Prosocial behavior/Keywords/Definitions

  • Altruistic helping is when a helper seeks to increase another’s welfare and expects nothing in return.
  • Audience inhibition is failure to help in front of others for fear of feeling like a fool if one’s offer of help is reject.
  • Belief in a just world is the assumption that life is essentially fair, that people generally get what they deserve and deserve what they get.
  • Bystander effect is the finding that people are less likely to offer help when they are in a group than when they are alone.
  • Conformity is going along with the crowd.
  • Cooperation is when each person does his or her part, and together they work toward a common goal.
  • Diffusion of responsibility is the reduction in feeling responsible that occurs when others are present.
  • Egoistic helping is when a helper seeks to increase his or her own welfare by helping another.
  • Empathy is reacting to another person’s emotional state by experiencing the same emotional state.
  • Empathy-altruism hypothesis is the proposition that empathy motivates people to reduce other people’s distress, as by helping or comforting.

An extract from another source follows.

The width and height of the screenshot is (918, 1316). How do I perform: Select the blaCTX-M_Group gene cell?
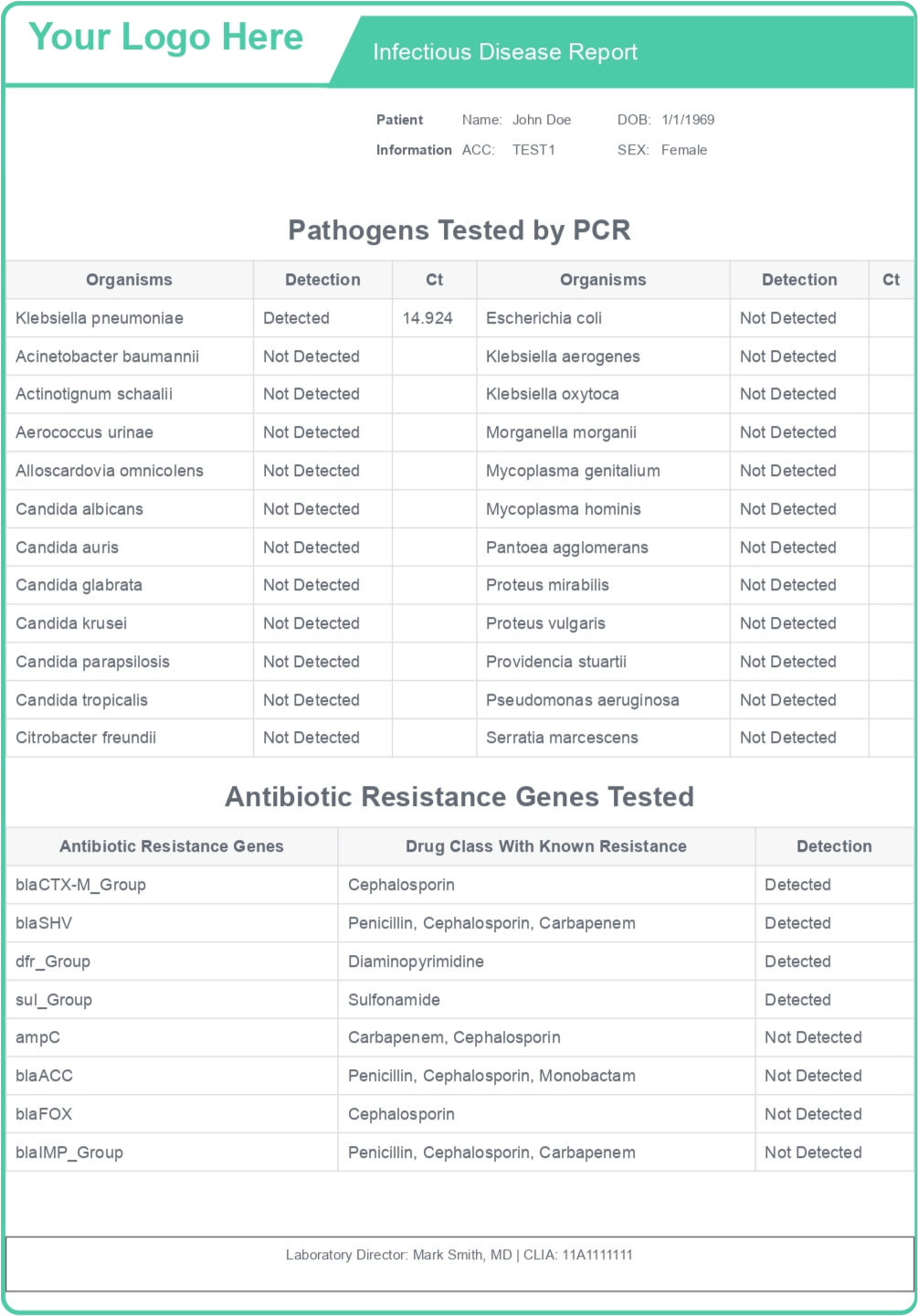click(x=80, y=885)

  • Forgiveness is ceasing to feel angry toward or seek retribution against someone who has wronged you.
  • Informational social influence is the pressure to accept the actions or statements of others as evidence about reality.
  • Kin selection is the evolutionary tendency to help people who have our genes.
  • Negative state relief theory is the proposition that people help others in order to relieve their own distress.
  • Non-zero-sum game is an interaction in which both participants can win (or lose).
  • Normative social influence is pressure to conform to the positive expectations or action of other people.
  • Norms are standards established by society to tell its members what types of behaviour are typical and expected.
  • Obedience is following orders from an authority figure.
  • Overbenefited is getting more than you deserve.
  • Pluralistic ignorance is looking to others for cues about how to behave, while they are looking to you; collective misinterpretation.
  • Private attitude change is altering one’s internal attitude.
  • Prosocial behaviour is doing something that is good for other people or for society as a whole.
  • Public conformity is going along with crowd outwardly, regardless of what one privately believes.
  • Reciprocity is the obligation to return in kind what another has done for us.
  • Sensitivity about being the target of a threatening upward comparison is an interpersonal concern about the consequences of outperforming others.
  • Survivor guilt is feeling bad for having lived through a terrible experience in which many others died.
  • Underbenefited is getting less than you deserve.
  • Zero-sum game is a situation in which one person’s gain is another’s loss.